The Congressional Oversight Panel created to oversee TARP issued a scathing report last week blasting the Treasury Department’s management of the program, which has only used about a quarter of the $45 billion set aside to help troubled homeowners.
“If current trends hold, HAMP will prevent only 700,000 to 800,000 foreclosures – far fewer than the 3 to 4 million foreclosures that Treasury initially aimed to stop, and vastly fewer than the 8 to 13 million foreclosures expected by 2012,” the report said. With the government’s ability to restructure HAMP ended, “the program’s prospects are unlikely to improve substantially in the future.”
Tim Massad, Treasury's acting assistant secretary for financial stability, called the report's criticisms "somewhat unfair."
Foreclosures, which depress surrounding home values, remain one of the major factors dragging down the housing market, which in turn is holding back the rest of the economy. Home values are still plummeting in most areas of the country, with only 31 of 129 markets posting overall increases in value in 2010, according to Zillow Real Estate Market Research.
The firm also reported last week that U.S. home values declined by a staggering $1.7 trillion this year, 63 percent more than 2009. Nearly one in four mortgages are now underwater, which means their owners owe more than the value of the home.
The foreclosure crisis began in 2007 when banks began resetting the short-term teaser rates that out-of-control banks and mortgage originators had sold to sub-prime borrowers to buy or refinance homes. In the fall of 2008, the collapse of the mortgage-backed securities and derivatives based on those junk bonds paralyzed credit markets and triggered the Great Recession. Now, the high unemployment caused by the financial collapse has emerged as the major factor driving sky-high foreclosure rates.
New foreclosures spiked to 250,000 a month in the third quarter, nearly as high as they were at the peak of the crisis in early 2009. The number of delinquent loans – a leading indicator of foreclosure – is still above 8 percent of all mortgages, twice the pre-crisis level.
Last week, while testifying before the oversight panel, Treasury Secretary Timothy Geithner brushed aside concerns that the government wasn’t doing enough to help out troubled homeowners. He was more concerned that expanding the reach of the loan modification program could wind up bailing out investors who bought second homes or people who can’t afford homes under any circumstances.
Such an expansion “would not be a good use of government funds,” he said. “The most important thing that is going to affect home prices . . . is what the government can do to get unemployment down.”
That didn’t sit well with some members of the committee, who fear the banks that received TARP funds are refusing to work with troubled homeowners in order to avoid marking down the value of the home loans on their books. The November report from the oversight panel, which covered the robo-signing scandal, noted that litigation citing illegal paperwork has been filed by bondholders who suffered huge losses on mortgage-backed securities. If those suits are successful, it could sharply reduce bank capital and trigger the need for another TARP, which panel member Kenneth Troske, a University of Kentucky economics professor, called “one of the most vilified pieces of legislation ever enacted.”

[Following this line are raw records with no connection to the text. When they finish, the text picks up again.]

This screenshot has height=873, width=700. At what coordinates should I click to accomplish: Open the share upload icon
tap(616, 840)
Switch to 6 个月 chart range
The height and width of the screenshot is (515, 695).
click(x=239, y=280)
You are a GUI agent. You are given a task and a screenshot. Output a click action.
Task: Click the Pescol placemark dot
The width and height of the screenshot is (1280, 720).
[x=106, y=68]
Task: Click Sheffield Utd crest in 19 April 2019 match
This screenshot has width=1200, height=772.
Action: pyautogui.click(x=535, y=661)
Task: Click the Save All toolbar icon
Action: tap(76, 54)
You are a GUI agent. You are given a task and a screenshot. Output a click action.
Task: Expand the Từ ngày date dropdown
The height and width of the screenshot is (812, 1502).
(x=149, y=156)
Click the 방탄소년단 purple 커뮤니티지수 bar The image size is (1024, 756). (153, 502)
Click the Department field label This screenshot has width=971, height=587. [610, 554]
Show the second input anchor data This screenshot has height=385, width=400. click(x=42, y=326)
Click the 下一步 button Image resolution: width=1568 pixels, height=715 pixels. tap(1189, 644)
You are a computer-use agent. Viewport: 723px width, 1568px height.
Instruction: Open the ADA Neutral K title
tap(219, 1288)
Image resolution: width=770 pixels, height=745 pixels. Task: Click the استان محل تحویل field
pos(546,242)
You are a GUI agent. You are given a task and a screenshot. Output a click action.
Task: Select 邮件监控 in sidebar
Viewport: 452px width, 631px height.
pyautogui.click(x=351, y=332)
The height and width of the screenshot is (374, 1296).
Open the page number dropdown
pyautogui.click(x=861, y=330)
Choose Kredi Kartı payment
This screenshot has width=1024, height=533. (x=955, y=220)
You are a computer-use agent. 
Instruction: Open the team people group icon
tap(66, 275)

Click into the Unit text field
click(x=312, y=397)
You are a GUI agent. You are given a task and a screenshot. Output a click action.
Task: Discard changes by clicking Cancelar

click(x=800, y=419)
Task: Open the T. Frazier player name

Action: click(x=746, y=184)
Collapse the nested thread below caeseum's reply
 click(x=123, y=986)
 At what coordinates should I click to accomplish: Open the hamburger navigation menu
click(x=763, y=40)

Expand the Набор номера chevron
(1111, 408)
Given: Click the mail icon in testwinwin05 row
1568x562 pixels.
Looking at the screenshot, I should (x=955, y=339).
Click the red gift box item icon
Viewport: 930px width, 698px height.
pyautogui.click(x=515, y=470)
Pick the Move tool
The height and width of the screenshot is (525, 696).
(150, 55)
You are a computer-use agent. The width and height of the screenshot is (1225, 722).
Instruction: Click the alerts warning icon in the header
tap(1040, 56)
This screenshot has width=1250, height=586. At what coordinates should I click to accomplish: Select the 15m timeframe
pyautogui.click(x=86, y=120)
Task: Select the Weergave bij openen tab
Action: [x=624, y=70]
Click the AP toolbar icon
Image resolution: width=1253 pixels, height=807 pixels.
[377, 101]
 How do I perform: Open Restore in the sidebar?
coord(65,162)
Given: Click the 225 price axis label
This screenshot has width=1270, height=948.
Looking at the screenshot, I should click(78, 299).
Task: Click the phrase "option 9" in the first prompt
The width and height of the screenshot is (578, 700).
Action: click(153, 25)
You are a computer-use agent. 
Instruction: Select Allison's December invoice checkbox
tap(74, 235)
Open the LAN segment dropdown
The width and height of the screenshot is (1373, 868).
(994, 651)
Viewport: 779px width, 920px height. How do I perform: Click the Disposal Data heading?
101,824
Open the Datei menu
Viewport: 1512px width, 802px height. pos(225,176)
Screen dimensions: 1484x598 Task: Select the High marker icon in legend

“There’s $1 trillion in mortgages on their books,” said panel member J. Mark McWatters, an attorney and certified public accountant. “If (those loans were) marked to market, would banks fail?”
“The major banks in this country have the capacity to manage the remaining assets on their balance sheets,” Geithner replied. The reason why more homeowners facing foreclosure aren’t taking advantage of HAMP “is principally about how we define eligibility and not the incentive structure of the banks.”
Panel member Richard Neiman, superintendent of banks in New York, pointed out that 75 percent of all loan modifications are now being done without accessing TARP funds. Yet the government has no data on who those homeowners are or what conditions have been put on the new loans. There are no federal regulations governing bank behavior during mortgage loan workouts, he complained.
The Dodd-Frank financial services reform legislation empowered the new Consumer Financial Protection Bureau, which is supposed to be up and running by July, to write those rules. “I’m not sure how early (the rules) will come,” Geithner said. “But it will be an important priority. We got this terribly wrong as a country. We want to make sure that we get this right as we build a system that will be durable down the road.”
Taking the long view is not a luxury that millions of Americans can afford. “Because our financial crisis involves home mortgages, the decision to make preserving the banks’ capital structure our highest policy goals has meant not just a weak economy, but the unprecedented human tragedy of millions of foreclosures,” said oversight panel member Damon Silver, special counsel to the AFL-CIO.
More than a half million families will lose their homes to foreclosure between now and next July. Given the molasses-like process of writing federal regulations, millions more will lose theirs before the new rules of the road are written.